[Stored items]
________________________

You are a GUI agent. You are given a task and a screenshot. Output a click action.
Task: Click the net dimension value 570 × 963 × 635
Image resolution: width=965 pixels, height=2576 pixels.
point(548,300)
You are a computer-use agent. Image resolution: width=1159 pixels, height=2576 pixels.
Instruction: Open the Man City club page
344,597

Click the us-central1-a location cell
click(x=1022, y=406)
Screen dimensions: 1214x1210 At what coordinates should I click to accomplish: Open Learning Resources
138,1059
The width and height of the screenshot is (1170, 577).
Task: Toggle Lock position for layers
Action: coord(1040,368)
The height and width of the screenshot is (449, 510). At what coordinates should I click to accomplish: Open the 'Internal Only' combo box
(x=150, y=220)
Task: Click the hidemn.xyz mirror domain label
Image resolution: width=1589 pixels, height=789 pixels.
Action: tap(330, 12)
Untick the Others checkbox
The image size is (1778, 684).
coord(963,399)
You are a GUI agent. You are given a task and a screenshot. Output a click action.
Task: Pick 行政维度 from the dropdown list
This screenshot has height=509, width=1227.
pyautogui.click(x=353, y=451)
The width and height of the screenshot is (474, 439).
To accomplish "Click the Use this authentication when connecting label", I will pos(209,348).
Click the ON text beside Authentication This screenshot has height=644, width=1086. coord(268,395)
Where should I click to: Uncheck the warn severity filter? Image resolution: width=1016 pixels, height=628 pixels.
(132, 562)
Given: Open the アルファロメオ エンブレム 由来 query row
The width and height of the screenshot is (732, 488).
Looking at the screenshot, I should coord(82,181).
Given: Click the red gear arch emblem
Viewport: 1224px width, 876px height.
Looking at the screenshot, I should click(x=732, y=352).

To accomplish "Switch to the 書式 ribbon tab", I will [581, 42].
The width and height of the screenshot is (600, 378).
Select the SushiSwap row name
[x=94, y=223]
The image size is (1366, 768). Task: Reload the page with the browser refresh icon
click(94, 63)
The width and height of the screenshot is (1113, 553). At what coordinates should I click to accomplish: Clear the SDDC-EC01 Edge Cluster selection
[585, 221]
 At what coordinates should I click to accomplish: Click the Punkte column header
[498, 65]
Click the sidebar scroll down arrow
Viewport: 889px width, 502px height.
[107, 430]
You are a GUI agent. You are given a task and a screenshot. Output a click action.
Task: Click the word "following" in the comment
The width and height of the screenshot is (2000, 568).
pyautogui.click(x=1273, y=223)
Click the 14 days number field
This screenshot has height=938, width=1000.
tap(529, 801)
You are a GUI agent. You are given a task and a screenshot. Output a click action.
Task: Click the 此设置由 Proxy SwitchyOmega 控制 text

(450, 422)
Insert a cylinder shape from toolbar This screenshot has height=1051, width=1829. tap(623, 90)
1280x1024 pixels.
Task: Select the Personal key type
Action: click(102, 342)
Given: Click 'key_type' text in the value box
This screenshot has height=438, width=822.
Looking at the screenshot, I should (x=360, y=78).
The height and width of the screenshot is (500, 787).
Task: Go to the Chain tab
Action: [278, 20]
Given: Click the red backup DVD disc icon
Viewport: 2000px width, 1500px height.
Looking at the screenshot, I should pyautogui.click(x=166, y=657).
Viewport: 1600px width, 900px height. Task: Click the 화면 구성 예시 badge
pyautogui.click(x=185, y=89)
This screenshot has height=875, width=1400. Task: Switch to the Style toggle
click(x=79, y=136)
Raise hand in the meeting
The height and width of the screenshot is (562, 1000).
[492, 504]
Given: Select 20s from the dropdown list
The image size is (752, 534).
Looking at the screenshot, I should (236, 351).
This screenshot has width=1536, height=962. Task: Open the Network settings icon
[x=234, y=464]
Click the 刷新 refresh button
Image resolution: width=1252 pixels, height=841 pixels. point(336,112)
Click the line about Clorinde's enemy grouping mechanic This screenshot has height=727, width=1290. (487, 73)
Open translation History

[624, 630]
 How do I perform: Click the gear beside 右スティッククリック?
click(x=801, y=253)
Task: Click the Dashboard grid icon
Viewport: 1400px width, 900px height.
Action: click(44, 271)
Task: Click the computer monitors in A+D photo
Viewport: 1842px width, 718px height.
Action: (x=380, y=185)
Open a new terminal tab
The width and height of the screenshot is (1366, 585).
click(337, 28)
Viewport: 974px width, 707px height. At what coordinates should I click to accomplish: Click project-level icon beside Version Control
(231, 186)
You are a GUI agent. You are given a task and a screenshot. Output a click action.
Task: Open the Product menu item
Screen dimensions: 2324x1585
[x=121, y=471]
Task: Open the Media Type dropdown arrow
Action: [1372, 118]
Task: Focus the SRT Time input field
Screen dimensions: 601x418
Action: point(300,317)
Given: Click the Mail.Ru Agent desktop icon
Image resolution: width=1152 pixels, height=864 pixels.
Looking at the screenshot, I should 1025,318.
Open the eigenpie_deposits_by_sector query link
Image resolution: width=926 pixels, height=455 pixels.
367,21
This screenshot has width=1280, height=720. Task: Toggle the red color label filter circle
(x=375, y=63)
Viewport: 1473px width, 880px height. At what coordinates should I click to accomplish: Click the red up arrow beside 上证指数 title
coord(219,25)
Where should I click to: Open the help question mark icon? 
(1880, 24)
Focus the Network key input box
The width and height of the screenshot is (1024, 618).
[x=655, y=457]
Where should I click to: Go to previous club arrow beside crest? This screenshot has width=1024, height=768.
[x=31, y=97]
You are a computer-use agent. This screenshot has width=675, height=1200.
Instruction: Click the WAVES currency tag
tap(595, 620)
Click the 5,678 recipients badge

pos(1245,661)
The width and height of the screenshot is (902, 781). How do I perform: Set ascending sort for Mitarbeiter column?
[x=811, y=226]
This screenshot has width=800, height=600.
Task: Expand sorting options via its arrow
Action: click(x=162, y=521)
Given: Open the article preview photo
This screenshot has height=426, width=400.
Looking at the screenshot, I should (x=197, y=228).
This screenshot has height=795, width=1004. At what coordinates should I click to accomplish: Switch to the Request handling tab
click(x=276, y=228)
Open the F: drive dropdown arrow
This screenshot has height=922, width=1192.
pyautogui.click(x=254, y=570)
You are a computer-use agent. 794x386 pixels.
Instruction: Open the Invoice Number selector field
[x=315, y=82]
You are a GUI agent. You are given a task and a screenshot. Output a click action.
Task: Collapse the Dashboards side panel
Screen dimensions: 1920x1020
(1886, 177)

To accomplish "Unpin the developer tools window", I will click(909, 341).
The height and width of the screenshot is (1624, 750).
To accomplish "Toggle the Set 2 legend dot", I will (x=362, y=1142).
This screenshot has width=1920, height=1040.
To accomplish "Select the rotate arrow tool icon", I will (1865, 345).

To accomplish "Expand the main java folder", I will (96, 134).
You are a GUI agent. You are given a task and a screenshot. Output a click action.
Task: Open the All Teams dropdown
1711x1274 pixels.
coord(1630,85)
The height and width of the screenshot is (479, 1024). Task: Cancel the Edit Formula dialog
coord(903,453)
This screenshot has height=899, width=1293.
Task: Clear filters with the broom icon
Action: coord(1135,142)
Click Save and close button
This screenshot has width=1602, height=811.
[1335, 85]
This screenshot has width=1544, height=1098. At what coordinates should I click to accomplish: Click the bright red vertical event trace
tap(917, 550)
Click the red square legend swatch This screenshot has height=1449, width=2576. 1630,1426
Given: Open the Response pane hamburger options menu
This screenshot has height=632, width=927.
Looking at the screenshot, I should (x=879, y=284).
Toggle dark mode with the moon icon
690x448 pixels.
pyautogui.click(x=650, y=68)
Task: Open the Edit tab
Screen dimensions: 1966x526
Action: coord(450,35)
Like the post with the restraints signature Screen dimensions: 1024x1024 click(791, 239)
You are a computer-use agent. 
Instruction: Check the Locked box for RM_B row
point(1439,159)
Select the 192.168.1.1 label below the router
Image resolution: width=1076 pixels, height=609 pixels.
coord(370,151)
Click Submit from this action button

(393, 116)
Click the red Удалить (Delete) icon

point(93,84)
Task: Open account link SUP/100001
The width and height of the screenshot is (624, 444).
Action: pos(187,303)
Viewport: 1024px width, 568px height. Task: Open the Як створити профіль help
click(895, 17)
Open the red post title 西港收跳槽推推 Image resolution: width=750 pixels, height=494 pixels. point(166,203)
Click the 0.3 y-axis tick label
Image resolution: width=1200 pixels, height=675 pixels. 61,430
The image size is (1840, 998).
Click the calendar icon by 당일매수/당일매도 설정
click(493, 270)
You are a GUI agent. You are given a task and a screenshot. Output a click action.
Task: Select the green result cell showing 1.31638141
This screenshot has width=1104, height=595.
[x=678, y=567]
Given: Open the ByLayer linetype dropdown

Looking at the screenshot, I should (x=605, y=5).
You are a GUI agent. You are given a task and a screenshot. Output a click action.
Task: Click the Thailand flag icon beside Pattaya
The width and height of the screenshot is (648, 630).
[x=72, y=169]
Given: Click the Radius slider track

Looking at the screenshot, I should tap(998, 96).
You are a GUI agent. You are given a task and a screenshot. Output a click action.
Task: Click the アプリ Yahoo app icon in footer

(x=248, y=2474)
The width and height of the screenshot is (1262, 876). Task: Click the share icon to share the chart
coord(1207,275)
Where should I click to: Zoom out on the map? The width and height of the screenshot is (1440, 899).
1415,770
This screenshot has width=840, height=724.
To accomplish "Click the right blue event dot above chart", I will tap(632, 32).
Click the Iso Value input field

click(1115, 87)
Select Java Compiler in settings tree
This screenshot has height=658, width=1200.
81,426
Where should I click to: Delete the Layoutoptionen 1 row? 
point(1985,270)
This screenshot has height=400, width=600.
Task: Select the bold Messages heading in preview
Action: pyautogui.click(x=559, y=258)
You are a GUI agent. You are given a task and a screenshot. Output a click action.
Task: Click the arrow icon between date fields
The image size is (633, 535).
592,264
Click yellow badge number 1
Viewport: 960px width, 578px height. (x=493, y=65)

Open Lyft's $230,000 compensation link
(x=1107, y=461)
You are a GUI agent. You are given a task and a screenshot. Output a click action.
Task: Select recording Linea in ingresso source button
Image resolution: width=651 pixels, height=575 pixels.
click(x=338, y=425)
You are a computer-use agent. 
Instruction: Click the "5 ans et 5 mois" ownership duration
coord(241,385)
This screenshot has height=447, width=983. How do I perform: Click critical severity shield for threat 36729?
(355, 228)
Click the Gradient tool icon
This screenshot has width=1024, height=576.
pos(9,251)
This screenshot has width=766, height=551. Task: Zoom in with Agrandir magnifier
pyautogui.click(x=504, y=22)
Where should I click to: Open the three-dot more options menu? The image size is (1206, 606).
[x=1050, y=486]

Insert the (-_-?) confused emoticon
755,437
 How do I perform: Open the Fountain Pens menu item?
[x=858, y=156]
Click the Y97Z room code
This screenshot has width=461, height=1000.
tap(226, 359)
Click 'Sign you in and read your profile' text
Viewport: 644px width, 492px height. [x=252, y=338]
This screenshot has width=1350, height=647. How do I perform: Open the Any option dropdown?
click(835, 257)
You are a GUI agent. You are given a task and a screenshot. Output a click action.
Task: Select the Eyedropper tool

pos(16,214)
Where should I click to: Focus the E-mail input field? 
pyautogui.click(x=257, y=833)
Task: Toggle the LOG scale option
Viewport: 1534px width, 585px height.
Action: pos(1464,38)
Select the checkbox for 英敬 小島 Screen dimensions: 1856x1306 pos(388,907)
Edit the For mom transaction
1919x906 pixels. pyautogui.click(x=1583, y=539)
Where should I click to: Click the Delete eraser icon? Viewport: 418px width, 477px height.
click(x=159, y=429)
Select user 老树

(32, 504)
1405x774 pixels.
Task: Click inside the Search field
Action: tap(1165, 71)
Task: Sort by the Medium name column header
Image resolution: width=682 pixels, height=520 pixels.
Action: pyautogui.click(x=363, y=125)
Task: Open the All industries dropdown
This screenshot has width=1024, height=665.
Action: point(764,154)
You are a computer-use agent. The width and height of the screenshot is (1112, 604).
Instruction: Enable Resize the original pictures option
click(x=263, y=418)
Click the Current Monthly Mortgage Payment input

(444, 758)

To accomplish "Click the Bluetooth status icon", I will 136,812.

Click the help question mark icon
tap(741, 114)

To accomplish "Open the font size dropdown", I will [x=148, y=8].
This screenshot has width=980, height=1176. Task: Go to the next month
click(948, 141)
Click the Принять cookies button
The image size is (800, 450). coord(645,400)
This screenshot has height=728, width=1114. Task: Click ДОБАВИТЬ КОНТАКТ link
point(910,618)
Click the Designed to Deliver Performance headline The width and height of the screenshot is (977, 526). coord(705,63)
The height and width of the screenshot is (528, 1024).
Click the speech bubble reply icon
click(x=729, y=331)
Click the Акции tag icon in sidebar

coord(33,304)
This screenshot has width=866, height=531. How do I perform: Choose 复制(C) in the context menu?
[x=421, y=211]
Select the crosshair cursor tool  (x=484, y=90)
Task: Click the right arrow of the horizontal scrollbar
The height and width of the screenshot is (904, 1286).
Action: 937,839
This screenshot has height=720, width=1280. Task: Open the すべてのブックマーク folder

________________________

## Action item:
Using the data above, repeat exactly the lines that begin at the line with "Given: Open the アルファロメオ エンブレム 由来 query row" and end at the line with "The width and height of the screenshot is (600, 378).", both ends included.

## Written solution:
Given: Open the アルファロメオ エンブレム 由来 query row
The width and height of the screenshot is (732, 488).
Looking at the screenshot, I should coord(82,181).
Given: Click the red gear arch emblem
Viewport: 1224px width, 876px height.
Looking at the screenshot, I should click(x=732, y=352).

To accomplish "Switch to the 書式 ribbon tab", I will [581, 42].
The width and height of the screenshot is (600, 378).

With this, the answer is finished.